Hagen. Wie aus einem Bundeswehr-Lehrbuch schilderte der Angeklagte im Totschlagsprozess von Hagen-Emst, was aus seiner Gesicht geschehen sein könnte.
Der Vorwurf lautet auf Totschlag. Doch das, was der Angeklagte (37) am Mittwoch vor dem Schwurgericht erstmals zu dem Geschehen in einem Hochhaus auf Emst berichtete, hört sich eher nach einem Militär-Einsatz im Wohnzimmer an.
1. Dezember, ein Sonntag. Gegen 6.40 Uhr morgens meldet sich ein Anrufer aus der Gerhart-Hauptmann-Straße bei der Polizei: In seiner Wohnung im ersten Stock liege eine Leiche. Der Getötete (37), getroffen von fünf Schüssen in Beine, Bauch, Magen, Lunge und Herz, ist der langjährige, beste Freund des Anrufers. Er ist jetzt angeklagt.
Regelmäßig – vier-, fünfmal die Woche – haben sich die beiden Freunde, beide aktive Sportschützen und erklärte Waffennarren, zu Gesprächen bei Bier und Wodka getroffen. Dabei soll es sich zuletzt um ein immer wiederkehrendes Thema gedreht haben: Der Kumpel sei mit seinem Leben unzufrieden gewesen. So auch in der Tatnacht. Probleme über Probleme. „Zum x-ten Mal“, so der Angeklagte. „Ich war des Themas überdrüssig, habe ihm deutlich gesagt, dass er sein Leben selbst in die Hand nehmen müsse.“
Mit gezückter Pistole
Kurz darauf, so der Angeklagte, hätte er ein Geräusch gehört: das Durchladen einer Waffe. Sein Freund sei mit gezückter Pistole von der Sofaecke aufgestanden, hätte sich um den Wohnzimmertisch bewegt. „Ich habe mich angegriffen gefühlt.“ Dann fiel ein Schuss. Der ging daneben.

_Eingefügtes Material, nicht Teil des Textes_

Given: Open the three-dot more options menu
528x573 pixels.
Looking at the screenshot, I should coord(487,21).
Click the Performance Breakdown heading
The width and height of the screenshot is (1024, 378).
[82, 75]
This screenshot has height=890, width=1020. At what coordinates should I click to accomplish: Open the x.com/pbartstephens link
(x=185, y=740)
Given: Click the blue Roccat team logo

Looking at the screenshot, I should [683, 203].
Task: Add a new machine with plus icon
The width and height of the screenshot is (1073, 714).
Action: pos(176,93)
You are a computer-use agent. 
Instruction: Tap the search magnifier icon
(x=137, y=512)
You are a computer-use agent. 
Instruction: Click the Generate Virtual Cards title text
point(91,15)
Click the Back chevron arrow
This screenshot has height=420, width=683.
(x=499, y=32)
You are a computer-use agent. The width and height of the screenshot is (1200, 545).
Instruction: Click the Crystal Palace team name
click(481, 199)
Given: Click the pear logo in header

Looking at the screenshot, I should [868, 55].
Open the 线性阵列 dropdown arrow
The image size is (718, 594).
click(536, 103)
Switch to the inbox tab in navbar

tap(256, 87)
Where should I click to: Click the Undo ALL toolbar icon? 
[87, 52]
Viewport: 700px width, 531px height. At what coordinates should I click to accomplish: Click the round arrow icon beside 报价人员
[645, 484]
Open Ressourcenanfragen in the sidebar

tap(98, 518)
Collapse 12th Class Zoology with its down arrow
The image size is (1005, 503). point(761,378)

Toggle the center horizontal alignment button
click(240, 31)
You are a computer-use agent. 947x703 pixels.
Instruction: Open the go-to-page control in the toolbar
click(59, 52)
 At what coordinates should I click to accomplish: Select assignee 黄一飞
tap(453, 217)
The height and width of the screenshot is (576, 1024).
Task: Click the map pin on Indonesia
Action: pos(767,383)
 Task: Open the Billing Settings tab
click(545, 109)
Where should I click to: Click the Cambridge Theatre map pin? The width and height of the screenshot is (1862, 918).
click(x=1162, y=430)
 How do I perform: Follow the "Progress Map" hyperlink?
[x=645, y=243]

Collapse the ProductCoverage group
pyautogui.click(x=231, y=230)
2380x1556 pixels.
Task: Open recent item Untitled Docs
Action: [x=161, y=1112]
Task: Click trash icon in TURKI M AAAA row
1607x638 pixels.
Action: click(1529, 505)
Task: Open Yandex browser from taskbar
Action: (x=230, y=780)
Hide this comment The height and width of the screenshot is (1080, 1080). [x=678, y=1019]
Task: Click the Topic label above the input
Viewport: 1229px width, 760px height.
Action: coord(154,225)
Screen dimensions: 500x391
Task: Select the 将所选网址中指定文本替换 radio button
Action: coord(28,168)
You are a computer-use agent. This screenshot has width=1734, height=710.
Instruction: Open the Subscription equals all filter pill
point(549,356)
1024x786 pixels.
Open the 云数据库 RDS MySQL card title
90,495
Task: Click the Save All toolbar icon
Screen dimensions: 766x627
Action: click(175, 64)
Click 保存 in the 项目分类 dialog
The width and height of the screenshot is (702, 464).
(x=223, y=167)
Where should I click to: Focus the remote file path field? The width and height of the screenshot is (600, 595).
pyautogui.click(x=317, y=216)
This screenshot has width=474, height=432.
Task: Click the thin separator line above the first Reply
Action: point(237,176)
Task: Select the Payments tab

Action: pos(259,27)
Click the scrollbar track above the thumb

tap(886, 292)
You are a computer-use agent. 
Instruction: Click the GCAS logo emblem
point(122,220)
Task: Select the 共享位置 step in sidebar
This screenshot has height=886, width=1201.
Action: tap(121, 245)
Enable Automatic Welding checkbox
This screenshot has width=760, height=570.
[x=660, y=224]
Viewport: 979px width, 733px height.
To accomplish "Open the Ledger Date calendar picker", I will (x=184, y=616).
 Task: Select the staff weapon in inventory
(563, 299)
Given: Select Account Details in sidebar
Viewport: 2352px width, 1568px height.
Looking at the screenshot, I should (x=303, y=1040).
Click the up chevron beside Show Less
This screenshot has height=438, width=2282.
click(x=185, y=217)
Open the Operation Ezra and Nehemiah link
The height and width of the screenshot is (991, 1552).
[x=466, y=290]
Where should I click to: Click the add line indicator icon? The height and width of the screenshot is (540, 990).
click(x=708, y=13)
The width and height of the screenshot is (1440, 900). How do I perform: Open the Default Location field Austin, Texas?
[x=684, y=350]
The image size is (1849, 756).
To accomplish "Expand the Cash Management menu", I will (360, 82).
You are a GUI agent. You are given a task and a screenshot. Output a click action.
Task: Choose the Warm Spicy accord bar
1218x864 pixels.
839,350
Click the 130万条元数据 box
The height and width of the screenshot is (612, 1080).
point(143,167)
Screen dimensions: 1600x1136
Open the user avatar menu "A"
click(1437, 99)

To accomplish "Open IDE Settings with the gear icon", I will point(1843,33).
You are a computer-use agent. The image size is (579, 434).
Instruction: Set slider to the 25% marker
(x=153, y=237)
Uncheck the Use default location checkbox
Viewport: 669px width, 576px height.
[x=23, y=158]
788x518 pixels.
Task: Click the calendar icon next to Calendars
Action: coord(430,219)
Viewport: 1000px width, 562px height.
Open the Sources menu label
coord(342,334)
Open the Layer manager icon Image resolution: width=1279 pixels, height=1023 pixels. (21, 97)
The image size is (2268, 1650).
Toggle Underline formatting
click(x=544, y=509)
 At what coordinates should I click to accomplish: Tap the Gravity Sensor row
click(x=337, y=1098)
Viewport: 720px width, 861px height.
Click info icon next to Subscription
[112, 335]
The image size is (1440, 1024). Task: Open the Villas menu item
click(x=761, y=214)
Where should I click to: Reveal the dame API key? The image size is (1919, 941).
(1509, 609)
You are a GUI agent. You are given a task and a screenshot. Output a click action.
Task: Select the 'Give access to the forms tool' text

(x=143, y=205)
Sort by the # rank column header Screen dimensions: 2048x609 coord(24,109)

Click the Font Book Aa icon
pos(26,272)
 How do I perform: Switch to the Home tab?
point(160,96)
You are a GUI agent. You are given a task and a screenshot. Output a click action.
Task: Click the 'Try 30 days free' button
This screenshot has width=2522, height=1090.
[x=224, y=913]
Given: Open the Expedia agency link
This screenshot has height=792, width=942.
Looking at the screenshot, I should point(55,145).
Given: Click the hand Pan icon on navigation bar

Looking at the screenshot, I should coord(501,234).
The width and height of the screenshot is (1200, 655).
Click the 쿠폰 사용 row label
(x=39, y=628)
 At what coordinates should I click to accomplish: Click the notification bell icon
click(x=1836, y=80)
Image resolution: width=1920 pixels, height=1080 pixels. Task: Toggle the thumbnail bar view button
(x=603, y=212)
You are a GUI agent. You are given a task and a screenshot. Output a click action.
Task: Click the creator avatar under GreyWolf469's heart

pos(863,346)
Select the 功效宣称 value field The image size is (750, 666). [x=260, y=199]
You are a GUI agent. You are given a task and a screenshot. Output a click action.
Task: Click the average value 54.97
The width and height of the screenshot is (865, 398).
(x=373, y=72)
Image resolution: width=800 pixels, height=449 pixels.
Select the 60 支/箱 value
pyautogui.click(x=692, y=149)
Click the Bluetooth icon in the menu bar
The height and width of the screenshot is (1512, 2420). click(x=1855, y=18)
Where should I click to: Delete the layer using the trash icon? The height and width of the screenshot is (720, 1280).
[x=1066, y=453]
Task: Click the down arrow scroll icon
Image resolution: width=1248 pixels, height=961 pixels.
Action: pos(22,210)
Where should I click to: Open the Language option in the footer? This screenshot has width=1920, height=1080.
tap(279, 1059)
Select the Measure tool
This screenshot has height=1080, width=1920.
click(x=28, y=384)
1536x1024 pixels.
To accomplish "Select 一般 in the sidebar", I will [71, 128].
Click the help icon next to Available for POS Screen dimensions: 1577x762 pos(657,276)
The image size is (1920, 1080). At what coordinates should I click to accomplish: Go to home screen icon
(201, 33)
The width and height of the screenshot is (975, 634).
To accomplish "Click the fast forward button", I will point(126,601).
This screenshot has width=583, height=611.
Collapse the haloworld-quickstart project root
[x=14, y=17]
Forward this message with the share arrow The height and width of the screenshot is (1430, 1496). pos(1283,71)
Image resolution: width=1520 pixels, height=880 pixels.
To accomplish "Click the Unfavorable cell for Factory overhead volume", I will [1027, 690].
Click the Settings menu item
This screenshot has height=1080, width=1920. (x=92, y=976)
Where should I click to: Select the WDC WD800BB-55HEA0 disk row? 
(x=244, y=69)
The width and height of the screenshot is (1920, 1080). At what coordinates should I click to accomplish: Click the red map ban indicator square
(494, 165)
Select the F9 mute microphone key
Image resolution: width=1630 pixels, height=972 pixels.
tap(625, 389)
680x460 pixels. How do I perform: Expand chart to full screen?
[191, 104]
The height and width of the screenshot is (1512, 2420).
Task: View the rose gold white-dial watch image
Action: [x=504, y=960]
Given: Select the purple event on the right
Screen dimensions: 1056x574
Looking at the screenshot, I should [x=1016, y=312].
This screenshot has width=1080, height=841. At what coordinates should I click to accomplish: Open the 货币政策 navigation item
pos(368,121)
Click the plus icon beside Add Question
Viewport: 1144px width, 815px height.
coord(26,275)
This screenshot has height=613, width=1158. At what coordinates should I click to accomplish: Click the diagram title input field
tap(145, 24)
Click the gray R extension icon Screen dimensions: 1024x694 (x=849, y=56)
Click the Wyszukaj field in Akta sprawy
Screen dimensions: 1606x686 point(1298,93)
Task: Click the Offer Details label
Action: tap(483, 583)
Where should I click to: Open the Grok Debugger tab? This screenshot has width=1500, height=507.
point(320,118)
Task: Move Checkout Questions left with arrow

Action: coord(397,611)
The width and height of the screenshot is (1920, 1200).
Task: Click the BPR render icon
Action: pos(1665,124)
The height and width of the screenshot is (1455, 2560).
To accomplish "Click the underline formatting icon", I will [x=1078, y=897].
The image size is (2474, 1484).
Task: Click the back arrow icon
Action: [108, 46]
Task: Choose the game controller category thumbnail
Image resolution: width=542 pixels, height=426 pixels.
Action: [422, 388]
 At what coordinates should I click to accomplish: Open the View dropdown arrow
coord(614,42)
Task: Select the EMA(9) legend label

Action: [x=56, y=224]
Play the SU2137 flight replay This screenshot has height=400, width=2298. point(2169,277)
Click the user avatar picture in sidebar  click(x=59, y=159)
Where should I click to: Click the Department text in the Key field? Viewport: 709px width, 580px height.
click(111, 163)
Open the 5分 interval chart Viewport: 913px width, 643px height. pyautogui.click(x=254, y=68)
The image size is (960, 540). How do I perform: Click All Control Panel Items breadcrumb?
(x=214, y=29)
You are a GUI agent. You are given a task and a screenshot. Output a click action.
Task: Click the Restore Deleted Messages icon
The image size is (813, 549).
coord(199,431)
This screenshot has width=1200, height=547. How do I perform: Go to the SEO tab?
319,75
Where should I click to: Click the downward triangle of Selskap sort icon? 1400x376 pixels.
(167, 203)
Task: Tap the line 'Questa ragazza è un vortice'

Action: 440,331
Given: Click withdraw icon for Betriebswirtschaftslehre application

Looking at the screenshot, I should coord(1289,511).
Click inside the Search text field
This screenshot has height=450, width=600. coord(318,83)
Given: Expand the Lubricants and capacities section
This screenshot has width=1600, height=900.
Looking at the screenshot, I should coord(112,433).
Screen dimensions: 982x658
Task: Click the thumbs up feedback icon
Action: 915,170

Das nachfolgende Tatgeschehen schildert der Angeklagte, der sechs Jahre Zeitsoldat war, wie aus einem Bundeswehr-Lehrbuch: „Nach der ersten Schussabgabe habe ich eingegriffen. Ich habe versucht, den Gegner von mir zu distanzieren und mich aktiv auf ihn zugedreht.“ Dabei fiel ein zweiter Schuss. Der ging auch daneben. Es sei ihm gelungen, seinem Freund die Waffe zu entringen und durchzuladen: „Das macht man, weil man den Gegner entwaffnet hat. Sonst wird der zu einem unkalkulierbaren Risiko.“
Theoretisches Szenario
An die nächsten fünf Schüsse, die er selbst abgab und die den Freund tödlich niederstreckten, will sich der angeklagte Ex-Zeitsoldat überhaupt nicht erinnern. Er könnte sich jedoch ein „theoretisches Szenario zur Schussabgabe“ vorstellen: „Da reagiert der Körper einfach nur durch das Training und arbeitet das Programm ab, das man sich antrainiert hat.“ – Fortsetzung am 27. Mai.